Survival After Extracorporeal Membrane Oxygenation Bridge to Lung Retransplantation
Background
Extracorporeal membrane oxygenation (ECMO) is increasingly used as a bridge to lung transplantation. Despite success in select populations, candidates requiring ECMO bridge to retransplantation have historically had poor 1-year survival. This study aimed to examine the characteristics of the recipient, donor, and transplant procedure type to guide selection of candidates for ECMO bridge to retransplantation.
Methods
This was a retrospective cohort study of all US adult lung retransplant recipients between May 5, 2005, and December 31, 2022. We evaluated 1-year survival of ECMO-bridged retransplant patients, stratified by time from initial transplant, procedure type (single or bilateral retransplant), and ECMO era (2005-2017 vs 2018-2022).
Results
In this national cohort, 111 of 1296 (8.6%) retransplant recipients underwent ECMO bridge.
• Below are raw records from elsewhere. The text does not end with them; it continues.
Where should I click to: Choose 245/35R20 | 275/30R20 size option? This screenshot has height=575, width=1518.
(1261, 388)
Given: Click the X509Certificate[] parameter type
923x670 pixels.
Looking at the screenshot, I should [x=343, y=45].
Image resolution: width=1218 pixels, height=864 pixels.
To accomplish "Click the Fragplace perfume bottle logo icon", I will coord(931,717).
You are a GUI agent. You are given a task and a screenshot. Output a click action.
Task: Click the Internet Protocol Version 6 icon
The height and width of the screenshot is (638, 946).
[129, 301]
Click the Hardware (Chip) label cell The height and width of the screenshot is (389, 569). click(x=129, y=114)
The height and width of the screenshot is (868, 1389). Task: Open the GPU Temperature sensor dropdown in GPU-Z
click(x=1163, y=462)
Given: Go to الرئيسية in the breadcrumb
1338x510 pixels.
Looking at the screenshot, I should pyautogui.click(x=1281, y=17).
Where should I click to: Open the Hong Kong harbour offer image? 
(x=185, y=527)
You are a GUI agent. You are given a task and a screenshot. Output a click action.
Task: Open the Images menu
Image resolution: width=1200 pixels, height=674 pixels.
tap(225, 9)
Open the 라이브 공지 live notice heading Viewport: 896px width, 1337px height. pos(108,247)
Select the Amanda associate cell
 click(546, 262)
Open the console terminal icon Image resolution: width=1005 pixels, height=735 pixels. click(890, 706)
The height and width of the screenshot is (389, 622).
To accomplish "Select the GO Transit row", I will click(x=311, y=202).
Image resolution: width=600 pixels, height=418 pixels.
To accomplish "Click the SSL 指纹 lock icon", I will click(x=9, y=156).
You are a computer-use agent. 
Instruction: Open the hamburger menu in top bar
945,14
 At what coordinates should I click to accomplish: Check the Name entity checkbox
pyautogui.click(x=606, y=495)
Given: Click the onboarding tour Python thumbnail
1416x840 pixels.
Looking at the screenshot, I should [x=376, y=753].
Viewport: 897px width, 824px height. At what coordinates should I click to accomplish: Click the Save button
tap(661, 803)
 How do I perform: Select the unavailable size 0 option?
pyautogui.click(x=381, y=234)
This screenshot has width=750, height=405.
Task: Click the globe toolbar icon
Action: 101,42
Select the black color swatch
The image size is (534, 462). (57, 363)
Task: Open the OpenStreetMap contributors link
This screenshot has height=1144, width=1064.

One-year survival was worse for ECMO bridge retransplant recipients (52.2% vs 74.0%; P < .001) and has worsened in the contemporary era (2018-2022) of ECMO bridge to retransplantation compared with prior years (P = .03). Time from initial transplantation and use of bilateral retransplant after an initial bilateral transplant were most strongly associated with improved 1-year survival of ECMO-bridged retransplant recipients. Of bilateral recipients bridged to bilateral transplant more than 1 year after primary transplantation, survival was 65.9% in ECMO-bridged patients as opposed to 77.2% in nonbridged patients.
Conclusions
Careful selection of candidates and surgical procedure type remains essential in determining candidacy for ECMO bridge to retransplantation.